Finding Balance Between Teamwork and Solitude

Collaboration. Teamwork. Brainstorm.

Anyone whose been in school or the workforce in the last few years knows these words are often attached to positive outcomes for companies and institutions, like increased productivity, creativity, and achievement. However, research shows that these group practices may be overlooking the value of solitude, according to The New York Times opinion piece, “The Rise of the New Groupthink.

The writer of the article, Susan Cain, argues that research strongly suggests that people are more creative when they enjoy privacy and freedom from interruption. History also shows some of our most creative and influential thinkers and leaders have been introverts who find answers in times of solitude, like Newton, Picasso, Jesus, and Buddha.

The “New Groupthink” environment is the standard for many. Research shows:

  • Virtually all American workers spend time on teams and some 70 percent inhabit open-plan offices.
  • Over the last 40 years, the average office space shrank from 500 square feet to 200 square feet.
  • Classrooms have been transformed to commonly use pods of desks.
  • Classroom assignments in subjects like math and creative writing are often done in groups.

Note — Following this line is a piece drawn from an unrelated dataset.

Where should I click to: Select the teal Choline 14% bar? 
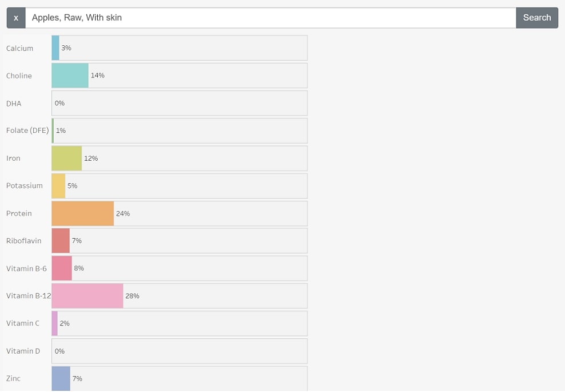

We all know the saying “Everything in moderation,” but there doesn’t seem to be much room left for this mode of thinking in the new team environment. Why can teamwork be an unhealthy choice? One study showed open-plan offices make for hostile, insecure, and distracted workers who are more likely to suffer from high blood pressure, stress, the flu, and exhaustion. They also found workers who are interrupted make 50 percent more mistakes and take twice as long to finish a task.

In another study of more than 600 computer programmers at 92 companies, researchers found performance level wasn’t distinguishable by variables like experience or pay. Rather, the top-performing individuals were from companies that allowed their employees more privacy, personal workspace, and freedom from interruption.

Teamwork isn’t all bad, or it wouldn’t be so popular. Teamwork can be positive if it is:

  • used to stimulate, exchange ideas, manage information, and build trust.
  • practiced in conjunction with time for solitude.
  • composed of members who have worked autonomously and come together to complete the puzzle.
  • conducted virtually. Screens create a great barrier to make electronic brainstorming/teamwork extremely productive and creative.

Cain makes the point in her article that:

“….human nature remains the same. And most humans have two contradictory impulses: we love and need one another, yet we crave privacy and autonomy.”

How can you embrace both of these contradictory impulses in the classroom or the workplace? How can you plan to have meaningful, productive exchanges on your team while still maintaining boundaries for time each day to listen to your  instincts, hatch your own unique ideas, and listen to your inner muse? There is a way to strike this balance if you are mindful that both impulses are equally valuable.



“The Rise of the New Groupthink,” by Susan Cain. 15 January 2012. The New York Times. Accessed on 16 January 2012.